Des formulaires à répétitions ou inutiles
La FMOQ dénonce aussi des formulaires que les assurés doivent faire remplir à répétition. Des gens doivent revoir leur médecin après une absence de trois jours pour obtenir un nouveau certificat médical. Des assureurs réclament toujours le fameux billet du médecin pour accepter de couvrir ou de rembourser les traitements, comme c’est le cas en physiothérapie et en psychothérapie.
« Ces exigences génèrent une visite qui n’est pas médicalement requise, dit le Dr Amyot, exaspéré par ce type de demande. Je ne connais personne qui va chez le physiothérapeute quand il est pleine santé et qu’il n’a pas de douleur. Il faut que ça s’arrête les gens qui sont forcés par leur assureur d’aller voir un médecin pour justifier ce type de couverture ! »
Abandonner de vieilles pratiques établies, c’est possible, précise-t-il. Il cite en exemple la Société de l’assurance automobile du Québec (SAAQ) qui n’exigera plus systématiquement un examen médical pour les 70 ans et la Sun Life, l’assureur des fonctionnaires fédéraux, qui ne réclamera plus à compter de 2023 un billet médical pour couvrir les frais de visites ou de traitements de psychologues et physiothérapeutes et certains autres services assurés. La Sun Life a toutefois refusé de nous corroborer cette information même si elle est l’assureur concerné.
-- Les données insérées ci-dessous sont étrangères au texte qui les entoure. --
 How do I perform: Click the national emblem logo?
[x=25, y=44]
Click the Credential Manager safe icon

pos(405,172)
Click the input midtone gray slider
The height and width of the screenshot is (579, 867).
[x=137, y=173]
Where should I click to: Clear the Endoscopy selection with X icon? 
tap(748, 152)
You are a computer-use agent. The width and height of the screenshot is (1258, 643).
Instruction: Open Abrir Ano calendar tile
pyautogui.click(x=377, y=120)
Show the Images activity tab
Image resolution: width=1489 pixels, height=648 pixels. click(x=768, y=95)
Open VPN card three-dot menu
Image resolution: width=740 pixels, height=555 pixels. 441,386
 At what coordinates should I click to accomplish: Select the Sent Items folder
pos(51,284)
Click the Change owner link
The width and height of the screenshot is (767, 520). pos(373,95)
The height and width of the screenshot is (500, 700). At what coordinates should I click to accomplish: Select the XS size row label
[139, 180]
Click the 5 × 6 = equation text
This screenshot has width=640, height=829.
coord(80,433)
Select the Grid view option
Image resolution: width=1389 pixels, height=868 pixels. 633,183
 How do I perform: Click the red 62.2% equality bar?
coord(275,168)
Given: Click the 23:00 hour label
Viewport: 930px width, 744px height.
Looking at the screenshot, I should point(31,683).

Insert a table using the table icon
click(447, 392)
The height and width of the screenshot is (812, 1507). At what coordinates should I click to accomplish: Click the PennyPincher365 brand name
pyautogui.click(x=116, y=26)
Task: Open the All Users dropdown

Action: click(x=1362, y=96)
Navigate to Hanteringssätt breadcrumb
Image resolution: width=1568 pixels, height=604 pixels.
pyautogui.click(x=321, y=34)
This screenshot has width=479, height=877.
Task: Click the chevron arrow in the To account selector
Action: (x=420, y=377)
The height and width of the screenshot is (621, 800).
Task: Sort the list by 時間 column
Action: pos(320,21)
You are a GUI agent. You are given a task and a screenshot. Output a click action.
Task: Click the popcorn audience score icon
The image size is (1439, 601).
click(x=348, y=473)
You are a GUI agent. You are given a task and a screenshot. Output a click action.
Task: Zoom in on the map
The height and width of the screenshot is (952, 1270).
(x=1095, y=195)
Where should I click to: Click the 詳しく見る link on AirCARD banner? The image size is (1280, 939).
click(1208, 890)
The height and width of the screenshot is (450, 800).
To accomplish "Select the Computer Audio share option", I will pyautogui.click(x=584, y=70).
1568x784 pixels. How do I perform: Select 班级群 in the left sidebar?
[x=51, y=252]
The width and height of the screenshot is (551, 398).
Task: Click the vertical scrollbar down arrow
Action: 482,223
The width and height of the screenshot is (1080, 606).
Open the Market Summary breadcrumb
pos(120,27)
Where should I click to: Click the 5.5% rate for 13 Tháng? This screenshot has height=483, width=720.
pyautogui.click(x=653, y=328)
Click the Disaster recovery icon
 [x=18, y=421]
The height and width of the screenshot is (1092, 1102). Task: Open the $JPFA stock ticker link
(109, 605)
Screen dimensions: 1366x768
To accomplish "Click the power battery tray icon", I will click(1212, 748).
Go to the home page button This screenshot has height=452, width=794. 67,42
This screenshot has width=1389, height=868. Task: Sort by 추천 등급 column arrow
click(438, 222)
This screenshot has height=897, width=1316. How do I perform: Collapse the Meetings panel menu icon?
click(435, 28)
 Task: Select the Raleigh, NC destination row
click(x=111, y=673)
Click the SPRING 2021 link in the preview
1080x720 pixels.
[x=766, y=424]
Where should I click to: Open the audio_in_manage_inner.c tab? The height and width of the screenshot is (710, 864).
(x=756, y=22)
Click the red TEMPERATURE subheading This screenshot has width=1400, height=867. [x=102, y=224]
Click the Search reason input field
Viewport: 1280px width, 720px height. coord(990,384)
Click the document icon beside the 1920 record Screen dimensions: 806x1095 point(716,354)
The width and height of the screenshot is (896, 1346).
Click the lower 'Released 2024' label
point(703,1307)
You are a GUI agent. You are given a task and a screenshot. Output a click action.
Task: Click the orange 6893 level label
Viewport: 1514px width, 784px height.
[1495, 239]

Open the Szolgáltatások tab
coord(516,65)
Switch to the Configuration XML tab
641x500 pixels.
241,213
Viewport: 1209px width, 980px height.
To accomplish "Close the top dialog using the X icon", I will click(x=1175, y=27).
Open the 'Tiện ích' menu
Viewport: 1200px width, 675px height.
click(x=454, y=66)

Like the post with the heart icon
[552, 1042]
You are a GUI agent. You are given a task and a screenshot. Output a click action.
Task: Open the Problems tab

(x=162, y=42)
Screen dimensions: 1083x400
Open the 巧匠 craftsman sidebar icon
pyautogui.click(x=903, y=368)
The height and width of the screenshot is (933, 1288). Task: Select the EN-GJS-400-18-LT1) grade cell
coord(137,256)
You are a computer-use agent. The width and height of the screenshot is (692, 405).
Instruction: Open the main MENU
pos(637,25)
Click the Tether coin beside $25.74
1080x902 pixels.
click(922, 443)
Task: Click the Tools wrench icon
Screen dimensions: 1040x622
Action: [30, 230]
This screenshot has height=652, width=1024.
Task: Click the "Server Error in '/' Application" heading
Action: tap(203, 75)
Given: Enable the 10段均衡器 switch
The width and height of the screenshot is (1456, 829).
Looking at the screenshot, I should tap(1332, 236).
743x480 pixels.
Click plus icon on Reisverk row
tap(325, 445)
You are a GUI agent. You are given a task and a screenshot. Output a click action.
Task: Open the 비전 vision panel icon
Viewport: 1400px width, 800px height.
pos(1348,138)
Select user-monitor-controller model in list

Pas la fin du papier de médecin
Le président de la FMOQ ne réclame pas la fin des fameux papiers de médecin, mais leur diminution. Qu’un patient doive retourner voir un omnipraticien après trois jours d’absence pour se justifier et obtenir une prolongation n’a aucun sens à ses yeux. Il décrit cette consultation forcée comme non pertinente et nuisible, car le patient malade risque d’en contaminer d’autres. Un délai de sept jours avant de revoir le médecin lui semblerait acceptable.
Le Dr Amyot se dit contre le fait que d’autres professionnels de la santé que les médecins puissent émettre des diagnostics, mais, si on ne joue pas avec le diagnostic, insiste-t-il, il serait favorable à ce que des physiothérapeutes ou des psychothérapeutes puissent attester auprès des assureurs qu’un patient nécessite un arrêt de travail en raison de sa condition, ce qui épargnerait d’autres visites inutiles auprès des médecins de famille.